** Supplied data follows **

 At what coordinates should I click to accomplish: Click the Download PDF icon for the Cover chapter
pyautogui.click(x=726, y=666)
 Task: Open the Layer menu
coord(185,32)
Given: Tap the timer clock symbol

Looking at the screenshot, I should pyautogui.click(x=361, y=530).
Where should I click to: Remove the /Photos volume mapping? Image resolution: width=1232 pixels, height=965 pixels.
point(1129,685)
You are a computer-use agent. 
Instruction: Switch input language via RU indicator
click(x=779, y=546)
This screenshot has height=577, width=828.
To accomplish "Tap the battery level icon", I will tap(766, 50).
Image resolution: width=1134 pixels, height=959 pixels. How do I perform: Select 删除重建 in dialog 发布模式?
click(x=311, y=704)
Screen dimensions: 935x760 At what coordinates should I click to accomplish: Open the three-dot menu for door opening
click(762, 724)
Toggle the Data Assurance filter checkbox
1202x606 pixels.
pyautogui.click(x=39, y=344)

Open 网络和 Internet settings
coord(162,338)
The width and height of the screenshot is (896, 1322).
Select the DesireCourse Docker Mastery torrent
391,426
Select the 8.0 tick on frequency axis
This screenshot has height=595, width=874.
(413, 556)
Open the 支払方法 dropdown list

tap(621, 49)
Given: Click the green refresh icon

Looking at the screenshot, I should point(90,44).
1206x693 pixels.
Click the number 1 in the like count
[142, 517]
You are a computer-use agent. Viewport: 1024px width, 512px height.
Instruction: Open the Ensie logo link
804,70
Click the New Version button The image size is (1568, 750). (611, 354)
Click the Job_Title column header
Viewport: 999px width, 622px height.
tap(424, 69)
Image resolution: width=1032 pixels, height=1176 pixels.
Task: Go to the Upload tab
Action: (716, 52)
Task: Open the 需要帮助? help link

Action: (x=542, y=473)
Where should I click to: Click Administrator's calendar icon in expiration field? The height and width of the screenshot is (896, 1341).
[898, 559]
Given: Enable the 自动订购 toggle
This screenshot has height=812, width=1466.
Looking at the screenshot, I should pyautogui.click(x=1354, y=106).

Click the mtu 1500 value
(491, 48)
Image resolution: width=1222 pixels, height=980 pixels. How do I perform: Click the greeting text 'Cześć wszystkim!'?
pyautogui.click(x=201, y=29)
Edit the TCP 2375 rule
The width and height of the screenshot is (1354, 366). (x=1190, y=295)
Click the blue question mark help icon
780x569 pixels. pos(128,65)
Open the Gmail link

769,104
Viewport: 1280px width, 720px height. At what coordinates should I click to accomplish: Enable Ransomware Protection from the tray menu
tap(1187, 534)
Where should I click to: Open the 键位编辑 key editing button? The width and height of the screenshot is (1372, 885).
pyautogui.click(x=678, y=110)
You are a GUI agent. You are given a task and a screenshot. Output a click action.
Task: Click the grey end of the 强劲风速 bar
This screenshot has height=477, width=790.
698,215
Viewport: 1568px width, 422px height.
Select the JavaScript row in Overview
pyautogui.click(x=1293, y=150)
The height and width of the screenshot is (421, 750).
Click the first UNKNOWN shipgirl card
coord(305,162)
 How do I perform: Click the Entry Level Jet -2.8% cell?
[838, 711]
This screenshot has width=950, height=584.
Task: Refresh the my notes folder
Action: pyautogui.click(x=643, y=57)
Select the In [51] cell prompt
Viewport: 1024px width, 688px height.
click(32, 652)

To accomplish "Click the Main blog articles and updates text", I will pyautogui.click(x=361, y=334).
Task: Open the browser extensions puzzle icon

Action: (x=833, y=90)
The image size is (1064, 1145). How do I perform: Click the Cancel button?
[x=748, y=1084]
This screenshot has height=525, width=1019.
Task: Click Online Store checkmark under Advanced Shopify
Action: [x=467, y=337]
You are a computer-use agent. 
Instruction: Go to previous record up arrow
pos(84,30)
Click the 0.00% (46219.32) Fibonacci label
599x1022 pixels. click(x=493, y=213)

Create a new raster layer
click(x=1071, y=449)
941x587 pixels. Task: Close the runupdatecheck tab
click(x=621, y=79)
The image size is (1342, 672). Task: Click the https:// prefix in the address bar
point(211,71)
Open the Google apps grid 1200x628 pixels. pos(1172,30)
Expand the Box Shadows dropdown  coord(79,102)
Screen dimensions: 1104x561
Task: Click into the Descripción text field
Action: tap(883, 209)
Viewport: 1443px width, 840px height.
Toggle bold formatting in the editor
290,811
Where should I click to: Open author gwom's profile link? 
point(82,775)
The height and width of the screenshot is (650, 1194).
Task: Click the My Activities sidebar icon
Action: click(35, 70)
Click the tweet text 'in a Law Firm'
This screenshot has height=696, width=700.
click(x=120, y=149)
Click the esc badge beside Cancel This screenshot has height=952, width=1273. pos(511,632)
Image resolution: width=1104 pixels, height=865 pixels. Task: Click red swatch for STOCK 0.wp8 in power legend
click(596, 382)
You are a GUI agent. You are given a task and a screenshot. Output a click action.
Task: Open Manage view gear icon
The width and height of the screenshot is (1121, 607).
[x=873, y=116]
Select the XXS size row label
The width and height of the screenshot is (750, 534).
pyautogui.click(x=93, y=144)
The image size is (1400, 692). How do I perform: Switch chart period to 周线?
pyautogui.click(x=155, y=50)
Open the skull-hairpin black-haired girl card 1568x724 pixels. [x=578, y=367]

** End of Supplied data **

■ **Problem requirements**: From the first line to the last, repeat the records exactly.

■ **Task answer**:
 At what coordinates should I click to accomplish: Click the Download PDF icon for the Cover chapter
pyautogui.click(x=726, y=666)
 Task: Open the Layer menu
coord(185,32)
Given: Tap the timer clock symbol

Looking at the screenshot, I should pyautogui.click(x=361, y=530).
Where should I click to: Remove the /Photos volume mapping? Image resolution: width=1232 pixels, height=965 pixels.
point(1129,685)
You are a computer-use agent. 
Instruction: Switch input language via RU indicator
click(x=779, y=546)
This screenshot has height=577, width=828.
To accomplish "Tap the battery level icon", I will tap(766, 50).
Image resolution: width=1134 pixels, height=959 pixels. How do I perform: Select 删除重建 in dialog 发布模式?
click(x=311, y=704)
Screen dimensions: 935x760 At what coordinates should I click to accomplish: Open the three-dot menu for door opening
click(762, 724)
Toggle the Data Assurance filter checkbox
1202x606 pixels.
pyautogui.click(x=39, y=344)

Open 网络和 Internet settings
coord(162,338)
The width and height of the screenshot is (896, 1322).
Select the DesireCourse Docker Mastery torrent
391,426
Select the 8.0 tick on frequency axis
This screenshot has height=595, width=874.
(413, 556)
Open the 支払方法 dropdown list

tap(621, 49)
Given: Click the green refresh icon

Looking at the screenshot, I should point(90,44).
1206x693 pixels.
Click the number 1 in the like count
[142, 517]
You are a computer-use agent. Viewport: 1024px width, 512px height.
Instruction: Open the Ensie logo link
804,70
Click the New Version button The image size is (1568, 750). (611, 354)
Click the Job_Title column header
Viewport: 999px width, 622px height.
tap(424, 69)
Image resolution: width=1032 pixels, height=1176 pixels.
Task: Go to the Upload tab
Action: (716, 52)
Task: Open the 需要帮助? help link

Action: (x=542, y=473)
Where should I click to: Click Administrator's calendar icon in expiration field? The height and width of the screenshot is (896, 1341).
[898, 559]
Given: Enable the 自动订购 toggle
This screenshot has height=812, width=1466.
Looking at the screenshot, I should pyautogui.click(x=1354, y=106).

Click the mtu 1500 value
(491, 48)
Image resolution: width=1222 pixels, height=980 pixels. How do I perform: Click the greeting text 'Cześć wszystkim!'?
pyautogui.click(x=201, y=29)
Edit the TCP 2375 rule
The width and height of the screenshot is (1354, 366). (x=1190, y=295)
Click the blue question mark help icon
780x569 pixels. pos(128,65)
Open the Gmail link

769,104
Viewport: 1280px width, 720px height. At what coordinates should I click to accomplish: Enable Ransomware Protection from the tray menu
tap(1187, 534)
Where should I click to: Open the 键位编辑 key editing button? The width and height of the screenshot is (1372, 885).
pyautogui.click(x=678, y=110)
You are a GUI agent. You are given a task and a screenshot. Output a click action.
Task: Click the grey end of the 强劲风速 bar
This screenshot has height=477, width=790.
698,215
Viewport: 1568px width, 422px height.
Select the JavaScript row in Overview
pyautogui.click(x=1293, y=150)
The height and width of the screenshot is (421, 750).
Click the first UNKNOWN shipgirl card
coord(305,162)
 How do I perform: Click the Entry Level Jet -2.8% cell?
[838, 711]
This screenshot has width=950, height=584.
Task: Refresh the my notes folder
Action: pyautogui.click(x=643, y=57)
Select the In [51] cell prompt
Viewport: 1024px width, 688px height.
click(32, 652)

To accomplish "Click the Main blog articles and updates text", I will pyautogui.click(x=361, y=334).
Task: Open the browser extensions puzzle icon

Action: (x=833, y=90)
The image size is (1064, 1145). How do I perform: Click the Cancel button?
[x=748, y=1084]
This screenshot has height=525, width=1019.
Task: Click Online Store checkmark under Advanced Shopify
Action: [x=467, y=337]
You are a computer-use agent. 
Instruction: Go to previous record up arrow
pos(84,30)
Click the 0.00% (46219.32) Fibonacci label
599x1022 pixels. click(x=493, y=213)

Create a new raster layer
click(x=1071, y=449)
941x587 pixels. Task: Close the runupdatecheck tab
click(x=621, y=79)
The image size is (1342, 672). Task: Click the https:// prefix in the address bar
point(211,71)
Open the Google apps grid 1200x628 pixels. pos(1172,30)
Expand the Box Shadows dropdown  coord(79,102)
Screen dimensions: 1104x561
Task: Click into the Descripción text field
Action: tap(883, 209)
Viewport: 1443px width, 840px height.
Toggle bold formatting in the editor
290,811
Where should I click to: Open author gwom's profile link? 
point(82,775)
The height and width of the screenshot is (650, 1194).
Task: Click the My Activities sidebar icon
Action: click(35, 70)
Click the tweet text 'in a Law Firm'
This screenshot has height=696, width=700.
click(x=120, y=149)
Click the esc badge beside Cancel This screenshot has height=952, width=1273. pos(511,632)
Image resolution: width=1104 pixels, height=865 pixels. Task: Click red swatch for STOCK 0.wp8 in power legend
click(596, 382)
You are a GUI agent. You are given a task and a screenshot. Output a click action.
Task: Open Manage view gear icon
The width and height of the screenshot is (1121, 607).
[x=873, y=116]
Select the XXS size row label
The width and height of the screenshot is (750, 534).
pyautogui.click(x=93, y=144)
The image size is (1400, 692). How do I perform: Switch chart period to 周线?
pyautogui.click(x=155, y=50)
Open the skull-hairpin black-haired girl card 1568x724 pixels. [x=578, y=367]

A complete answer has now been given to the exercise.